▶ Passage given:

++++++++++++++++++++

Endeavour’s crew were in good hands with Falcon 9.  It is an extremely reliable rocket, with only one in-flight failure across 112 orbital launches of the single-core Falcon 9 since its debut in 2010.  This failure involved an earlier version of the rocket which disintegrated during ascent in 2015 after a composite overwrapped pressure vessel (COPV) broke free inside the second stage oxidiser tank.  A second Falcon 9 was destroyed by an explosion during a pre-launch static fire test in 2016, due to a design flaw which caused the second stage COPVs to buckle and rupture while the rocket was being fueled.

In the unlikely event that something went wrong with launch, Dragon was equipped with a launch abort system to carry the spacecraft and her crew to safety.  This consisted of eight liquid-propellant SuperDraco engines built into the sides of the Dragon capsule.  If the onboard computer sensed an emergency, or the abort system was activated manually, the capsule would separate and the engines would fire to propel it clear of the rocket.

++++++++++++++++++++

▶ Stored data entries:
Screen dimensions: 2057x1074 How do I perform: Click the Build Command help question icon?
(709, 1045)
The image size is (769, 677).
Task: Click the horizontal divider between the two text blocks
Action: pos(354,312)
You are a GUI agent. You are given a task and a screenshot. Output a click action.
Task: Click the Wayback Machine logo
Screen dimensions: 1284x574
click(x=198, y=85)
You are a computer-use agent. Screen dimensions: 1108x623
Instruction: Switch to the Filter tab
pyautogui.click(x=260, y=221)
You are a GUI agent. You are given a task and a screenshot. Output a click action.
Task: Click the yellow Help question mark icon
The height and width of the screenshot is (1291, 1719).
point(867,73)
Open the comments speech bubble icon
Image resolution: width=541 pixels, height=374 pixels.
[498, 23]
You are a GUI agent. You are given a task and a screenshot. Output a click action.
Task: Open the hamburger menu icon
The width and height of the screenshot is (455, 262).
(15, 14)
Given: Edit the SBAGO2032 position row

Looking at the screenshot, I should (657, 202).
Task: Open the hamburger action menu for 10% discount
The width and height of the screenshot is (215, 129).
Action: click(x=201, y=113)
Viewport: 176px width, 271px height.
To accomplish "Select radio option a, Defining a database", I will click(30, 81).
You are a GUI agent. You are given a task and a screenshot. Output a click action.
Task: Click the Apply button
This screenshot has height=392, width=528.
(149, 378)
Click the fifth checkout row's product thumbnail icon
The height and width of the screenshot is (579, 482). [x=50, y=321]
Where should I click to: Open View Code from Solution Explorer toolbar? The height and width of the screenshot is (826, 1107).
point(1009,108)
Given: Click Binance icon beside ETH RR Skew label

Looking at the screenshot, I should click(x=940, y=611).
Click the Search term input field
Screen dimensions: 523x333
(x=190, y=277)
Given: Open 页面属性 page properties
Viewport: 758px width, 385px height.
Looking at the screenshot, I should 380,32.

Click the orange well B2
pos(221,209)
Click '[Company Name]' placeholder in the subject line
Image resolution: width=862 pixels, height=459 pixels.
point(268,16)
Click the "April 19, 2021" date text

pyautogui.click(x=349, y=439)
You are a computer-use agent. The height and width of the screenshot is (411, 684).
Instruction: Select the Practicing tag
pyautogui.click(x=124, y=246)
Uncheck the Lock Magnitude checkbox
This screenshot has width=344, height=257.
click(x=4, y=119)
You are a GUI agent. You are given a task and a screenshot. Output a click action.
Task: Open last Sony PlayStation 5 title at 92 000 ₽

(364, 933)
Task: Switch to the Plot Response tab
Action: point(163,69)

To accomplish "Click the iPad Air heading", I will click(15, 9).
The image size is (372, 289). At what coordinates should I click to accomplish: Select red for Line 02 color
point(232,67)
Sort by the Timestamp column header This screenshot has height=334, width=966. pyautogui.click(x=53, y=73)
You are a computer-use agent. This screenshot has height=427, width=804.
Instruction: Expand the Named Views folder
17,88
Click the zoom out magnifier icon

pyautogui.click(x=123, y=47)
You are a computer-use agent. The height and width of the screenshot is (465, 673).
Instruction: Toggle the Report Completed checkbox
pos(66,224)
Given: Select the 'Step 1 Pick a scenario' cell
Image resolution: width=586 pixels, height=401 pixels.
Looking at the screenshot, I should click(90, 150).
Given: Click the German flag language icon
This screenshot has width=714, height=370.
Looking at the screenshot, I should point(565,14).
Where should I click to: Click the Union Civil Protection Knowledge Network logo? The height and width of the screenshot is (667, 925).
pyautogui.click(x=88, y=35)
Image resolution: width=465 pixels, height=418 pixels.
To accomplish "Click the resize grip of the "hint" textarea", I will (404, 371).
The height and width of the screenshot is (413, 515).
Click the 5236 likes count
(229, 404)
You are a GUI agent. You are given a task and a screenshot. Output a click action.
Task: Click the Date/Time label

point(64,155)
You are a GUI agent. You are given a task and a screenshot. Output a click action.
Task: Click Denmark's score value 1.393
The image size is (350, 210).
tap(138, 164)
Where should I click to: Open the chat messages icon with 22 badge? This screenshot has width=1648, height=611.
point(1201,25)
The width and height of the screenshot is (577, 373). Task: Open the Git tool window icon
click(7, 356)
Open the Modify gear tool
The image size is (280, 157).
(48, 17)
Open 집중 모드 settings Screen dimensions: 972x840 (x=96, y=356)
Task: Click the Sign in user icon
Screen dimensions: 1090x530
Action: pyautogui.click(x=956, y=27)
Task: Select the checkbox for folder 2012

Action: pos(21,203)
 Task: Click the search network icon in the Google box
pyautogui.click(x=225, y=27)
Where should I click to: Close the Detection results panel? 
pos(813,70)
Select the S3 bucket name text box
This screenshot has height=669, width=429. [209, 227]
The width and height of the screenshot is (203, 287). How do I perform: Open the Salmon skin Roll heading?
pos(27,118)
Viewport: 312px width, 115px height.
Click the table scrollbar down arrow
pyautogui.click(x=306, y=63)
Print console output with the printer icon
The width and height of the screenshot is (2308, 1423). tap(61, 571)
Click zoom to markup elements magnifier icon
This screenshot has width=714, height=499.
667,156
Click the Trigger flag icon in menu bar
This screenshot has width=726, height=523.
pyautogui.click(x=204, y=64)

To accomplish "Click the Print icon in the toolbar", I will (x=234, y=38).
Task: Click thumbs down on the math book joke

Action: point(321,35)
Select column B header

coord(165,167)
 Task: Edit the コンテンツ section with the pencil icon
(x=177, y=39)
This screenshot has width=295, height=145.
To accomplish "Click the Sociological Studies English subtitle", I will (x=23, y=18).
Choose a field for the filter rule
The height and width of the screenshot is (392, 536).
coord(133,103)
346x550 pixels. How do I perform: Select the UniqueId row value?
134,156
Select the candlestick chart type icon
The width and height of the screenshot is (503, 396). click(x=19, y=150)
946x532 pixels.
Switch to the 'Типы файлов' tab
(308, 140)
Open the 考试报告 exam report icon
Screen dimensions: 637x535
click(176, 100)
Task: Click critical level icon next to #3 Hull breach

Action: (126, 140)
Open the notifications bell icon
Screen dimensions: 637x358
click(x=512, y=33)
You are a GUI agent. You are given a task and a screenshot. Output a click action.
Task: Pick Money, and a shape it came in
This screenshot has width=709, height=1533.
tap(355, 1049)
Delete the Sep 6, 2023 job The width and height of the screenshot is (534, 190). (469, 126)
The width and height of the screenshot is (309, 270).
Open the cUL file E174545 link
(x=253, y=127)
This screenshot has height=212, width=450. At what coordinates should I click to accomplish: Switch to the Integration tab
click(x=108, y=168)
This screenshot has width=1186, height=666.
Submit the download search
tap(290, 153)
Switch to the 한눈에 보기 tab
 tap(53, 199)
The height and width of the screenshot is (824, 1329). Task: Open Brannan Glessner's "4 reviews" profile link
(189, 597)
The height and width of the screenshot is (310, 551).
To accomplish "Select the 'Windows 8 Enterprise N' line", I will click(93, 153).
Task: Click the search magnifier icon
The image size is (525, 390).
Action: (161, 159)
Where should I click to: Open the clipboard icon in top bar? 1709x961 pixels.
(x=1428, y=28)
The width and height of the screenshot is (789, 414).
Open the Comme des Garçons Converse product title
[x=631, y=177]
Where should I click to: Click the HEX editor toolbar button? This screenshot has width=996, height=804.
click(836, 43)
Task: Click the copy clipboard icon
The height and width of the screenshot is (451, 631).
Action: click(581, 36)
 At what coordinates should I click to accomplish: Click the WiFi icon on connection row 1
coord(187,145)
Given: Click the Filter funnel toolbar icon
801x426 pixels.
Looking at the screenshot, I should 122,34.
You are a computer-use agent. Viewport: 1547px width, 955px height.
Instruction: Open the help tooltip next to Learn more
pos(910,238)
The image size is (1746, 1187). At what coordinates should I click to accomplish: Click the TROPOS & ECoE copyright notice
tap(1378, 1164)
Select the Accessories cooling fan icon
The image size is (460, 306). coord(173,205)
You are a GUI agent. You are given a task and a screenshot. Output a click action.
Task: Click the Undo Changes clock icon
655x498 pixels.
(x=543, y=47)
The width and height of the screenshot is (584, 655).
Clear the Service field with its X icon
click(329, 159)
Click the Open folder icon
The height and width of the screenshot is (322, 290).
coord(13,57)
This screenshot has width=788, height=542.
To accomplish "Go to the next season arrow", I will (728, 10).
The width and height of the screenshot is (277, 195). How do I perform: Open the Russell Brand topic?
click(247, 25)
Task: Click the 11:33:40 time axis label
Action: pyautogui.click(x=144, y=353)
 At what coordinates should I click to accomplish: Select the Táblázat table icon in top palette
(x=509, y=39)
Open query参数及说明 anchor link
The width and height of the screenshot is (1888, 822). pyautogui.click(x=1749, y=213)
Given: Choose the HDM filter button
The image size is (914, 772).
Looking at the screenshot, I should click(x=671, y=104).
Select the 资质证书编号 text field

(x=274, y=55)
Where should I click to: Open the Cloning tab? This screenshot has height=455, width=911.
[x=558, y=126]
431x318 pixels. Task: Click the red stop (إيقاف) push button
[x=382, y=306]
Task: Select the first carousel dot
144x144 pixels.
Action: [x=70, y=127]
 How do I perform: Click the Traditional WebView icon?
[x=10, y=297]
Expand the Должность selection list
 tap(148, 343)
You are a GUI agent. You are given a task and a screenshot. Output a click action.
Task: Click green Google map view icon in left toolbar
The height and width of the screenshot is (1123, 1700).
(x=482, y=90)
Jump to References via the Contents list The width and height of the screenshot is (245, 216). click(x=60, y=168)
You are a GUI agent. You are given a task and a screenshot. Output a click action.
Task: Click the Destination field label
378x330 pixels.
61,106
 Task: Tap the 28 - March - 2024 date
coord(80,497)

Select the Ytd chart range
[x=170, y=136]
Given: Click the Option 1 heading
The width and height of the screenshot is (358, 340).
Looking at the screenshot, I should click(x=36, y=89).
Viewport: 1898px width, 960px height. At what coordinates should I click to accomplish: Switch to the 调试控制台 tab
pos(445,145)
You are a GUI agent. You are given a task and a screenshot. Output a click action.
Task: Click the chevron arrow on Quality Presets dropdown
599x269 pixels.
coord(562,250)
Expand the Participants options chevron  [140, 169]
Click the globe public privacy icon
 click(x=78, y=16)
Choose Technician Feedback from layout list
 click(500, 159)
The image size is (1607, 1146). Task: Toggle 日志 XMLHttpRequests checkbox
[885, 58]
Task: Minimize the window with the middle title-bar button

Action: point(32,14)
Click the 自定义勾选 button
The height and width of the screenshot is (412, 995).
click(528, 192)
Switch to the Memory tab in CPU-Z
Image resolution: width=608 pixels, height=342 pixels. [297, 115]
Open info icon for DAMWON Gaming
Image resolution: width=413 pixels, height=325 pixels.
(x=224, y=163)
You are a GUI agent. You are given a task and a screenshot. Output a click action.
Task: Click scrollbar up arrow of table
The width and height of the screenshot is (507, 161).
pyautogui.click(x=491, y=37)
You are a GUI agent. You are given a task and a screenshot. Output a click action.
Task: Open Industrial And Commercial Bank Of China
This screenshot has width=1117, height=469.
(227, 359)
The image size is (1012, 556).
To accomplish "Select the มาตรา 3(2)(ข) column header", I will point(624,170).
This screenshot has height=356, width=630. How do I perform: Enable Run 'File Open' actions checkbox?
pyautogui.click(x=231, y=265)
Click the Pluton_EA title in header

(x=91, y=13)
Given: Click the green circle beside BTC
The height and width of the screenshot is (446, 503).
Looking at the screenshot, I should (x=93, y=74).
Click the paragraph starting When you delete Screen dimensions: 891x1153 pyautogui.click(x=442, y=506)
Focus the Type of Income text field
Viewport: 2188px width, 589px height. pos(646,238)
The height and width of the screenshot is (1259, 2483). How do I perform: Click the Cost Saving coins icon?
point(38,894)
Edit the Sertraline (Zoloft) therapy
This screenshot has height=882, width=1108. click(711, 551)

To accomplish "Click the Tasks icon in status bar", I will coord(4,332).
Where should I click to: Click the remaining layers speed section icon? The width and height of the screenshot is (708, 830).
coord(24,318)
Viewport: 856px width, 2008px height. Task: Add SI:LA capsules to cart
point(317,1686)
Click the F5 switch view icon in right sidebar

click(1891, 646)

++++++++++++++++++++

▶ Exercise objective: Please extract the full passage about Falcon 9 and Dragon's abort system from above, copying every word without change. The listing has no connection to the passage about Falcon 9 and Dragon's abort system.

▶ Reply to the task:
Endeavour’s crew were in good hands with Falcon 9.  It is an extremely reliable rocket, with only one in-flight failure across 112 orbital launches of the single-core Falcon 9 since its debut in 2010.  This failure involved an earlier version of the rocket which disintegrated during ascent in 2015 after a composite overwrapped pressure vessel (COPV) broke free inside the second stage oxidiser tank.  A second Falcon 9 was destroyed by an explosion during a pre-launch static fire test in 2016, due to a design flaw which caused the second stage COPVs to buckle and rupture while the rocket was being fueled.

In the unlikely event that something went wrong with launch, Dragon was equipped with a launch abort system to carry the spacecraft and her crew to safety.  This consisted of eight liquid-propellant SuperDraco engines built into the sides of the Dragon capsule.  If the onboard computer sensed an emergency, or the abort system was activated manually, the capsule would separate and the engines would fire to propel it clear of the rocket.